**EXTRACTED RECORDS:**
+ + +

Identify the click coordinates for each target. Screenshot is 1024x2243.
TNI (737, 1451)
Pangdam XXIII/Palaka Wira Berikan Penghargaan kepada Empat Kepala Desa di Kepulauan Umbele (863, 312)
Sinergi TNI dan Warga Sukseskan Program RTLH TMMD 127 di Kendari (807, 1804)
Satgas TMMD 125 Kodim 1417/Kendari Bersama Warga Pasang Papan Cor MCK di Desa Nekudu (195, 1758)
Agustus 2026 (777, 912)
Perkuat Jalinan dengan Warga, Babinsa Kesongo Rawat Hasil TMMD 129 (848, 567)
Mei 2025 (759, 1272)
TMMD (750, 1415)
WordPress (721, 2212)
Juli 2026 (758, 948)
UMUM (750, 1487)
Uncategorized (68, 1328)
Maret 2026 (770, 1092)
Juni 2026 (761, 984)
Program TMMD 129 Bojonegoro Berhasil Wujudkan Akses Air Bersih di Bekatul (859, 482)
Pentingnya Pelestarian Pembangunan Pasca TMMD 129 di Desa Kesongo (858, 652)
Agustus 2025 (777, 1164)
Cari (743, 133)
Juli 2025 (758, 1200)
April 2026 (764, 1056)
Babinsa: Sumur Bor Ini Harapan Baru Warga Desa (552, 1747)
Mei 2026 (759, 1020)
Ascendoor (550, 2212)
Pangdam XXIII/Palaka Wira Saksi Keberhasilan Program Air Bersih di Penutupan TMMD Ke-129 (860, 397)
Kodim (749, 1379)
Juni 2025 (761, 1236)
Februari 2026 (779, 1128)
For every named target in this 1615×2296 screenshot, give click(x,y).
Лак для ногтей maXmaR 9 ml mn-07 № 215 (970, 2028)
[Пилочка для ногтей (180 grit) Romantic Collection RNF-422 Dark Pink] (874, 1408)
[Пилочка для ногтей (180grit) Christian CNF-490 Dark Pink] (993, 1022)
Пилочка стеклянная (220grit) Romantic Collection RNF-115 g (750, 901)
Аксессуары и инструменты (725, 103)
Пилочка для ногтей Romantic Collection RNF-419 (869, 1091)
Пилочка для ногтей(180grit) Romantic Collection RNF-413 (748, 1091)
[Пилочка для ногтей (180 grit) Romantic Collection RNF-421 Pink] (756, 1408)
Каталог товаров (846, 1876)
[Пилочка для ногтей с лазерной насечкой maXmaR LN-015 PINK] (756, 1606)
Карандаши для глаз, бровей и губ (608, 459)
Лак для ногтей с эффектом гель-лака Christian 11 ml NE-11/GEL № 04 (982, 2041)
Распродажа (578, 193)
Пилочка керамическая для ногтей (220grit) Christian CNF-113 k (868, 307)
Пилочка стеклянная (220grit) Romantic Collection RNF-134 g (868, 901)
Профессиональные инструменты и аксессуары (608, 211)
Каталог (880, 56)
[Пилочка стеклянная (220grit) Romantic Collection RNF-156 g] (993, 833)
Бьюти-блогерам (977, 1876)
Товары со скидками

+ + +

**YOUR TASK:** Each entry above needs to be output exactly as written.

**WRITTEN SOLUTION:**
Identify the click coordinates for each target. Screenshot is 1024x2243.
TNI (737, 1451)
Pangdam XXIII/Palaka Wira Berikan Penghargaan kepada Empat Kepala Desa di Kepulauan Umbele (863, 312)
Sinergi TNI dan Warga Sukseskan Program RTLH TMMD 127 di Kendari (807, 1804)
Satgas TMMD 125 Kodim 1417/Kendari Bersama Warga Pasang Papan Cor MCK di Desa Nekudu (195, 1758)
Agustus 2026 (777, 912)
Perkuat Jalinan dengan Warga, Babinsa Kesongo Rawat Hasil TMMD 129 (848, 567)
Mei 2025 (759, 1272)
TMMD (750, 1415)
WordPress (721, 2212)
Juli 2026 (758, 948)
UMUM (750, 1487)
Uncategorized (68, 1328)
Maret 2026 (770, 1092)
Juni 2026 (761, 984)
Program TMMD 129 Bojonegoro Berhasil Wujudkan Akses Air Bersih di Bekatul (859, 482)
Pentingnya Pelestarian Pembangunan Pasca TMMD 129 di Desa Kesongo (858, 652)
Agustus 2025 (777, 1164)
Cari (743, 133)
Juli 2025 (758, 1200)
April 2026 (764, 1056)
Babinsa: Sumur Bor Ini Harapan Baru Warga Desa (552, 1747)
Mei 2026 (759, 1020)
Ascendoor (550, 2212)
Pangdam XXIII/Palaka Wira Saksi Keberhasilan Program Air Bersih di Penutupan TMMD Ke-129 (860, 397)
Kodim (749, 1379)
Juni 2025 (761, 1236)
Februari 2026 (779, 1128)
For every named target in this 1615×2296 screenshot, give click(x,y).
Лак для ногтей maXmaR 9 ml mn-07 № 215 (970, 2028)
[Пилочка для ногтей (180 grit) Romantic Collection RNF-422 Dark Pink] (874, 1408)
[Пилочка для ногтей (180grit) Christian CNF-490 Dark Pink] (993, 1022)
Пилочка стеклянная (220grit) Romantic Collection RNF-115 g (750, 901)
Аксессуары и инструменты (725, 103)
Пилочка для ногтей Romantic Collection RNF-419 (869, 1091)
Пилочка для ногтей(180grit) Romantic Collection RNF-413 (748, 1091)
[Пилочка для ногтей (180 grit) Romantic Collection RNF-421 Pink] (756, 1408)
Каталог товаров (846, 1876)
[Пилочка для ногтей с лазерной насечкой maXmaR LN-015 PINK] (756, 1606)
Карандаши для глаз, бровей и губ (608, 459)
Лак для ногтей с эффектом гель-лака Christian 11 ml NE-11/GEL № 04 (982, 2041)
Распродажа (578, 193)
Пилочка керамическая для ногтей (220grit) Christian CNF-113 k (868, 307)
Пилочка стеклянная (220grit) Romantic Collection RNF-134 g (868, 901)
Профессиональные инструменты и аксессуары (608, 211)
Каталог (880, 56)
[Пилочка стеклянная (220grit) Romantic Collection RNF-156 g] (993, 833)
Бьюти-блогерам (977, 1876)
Товары со скидками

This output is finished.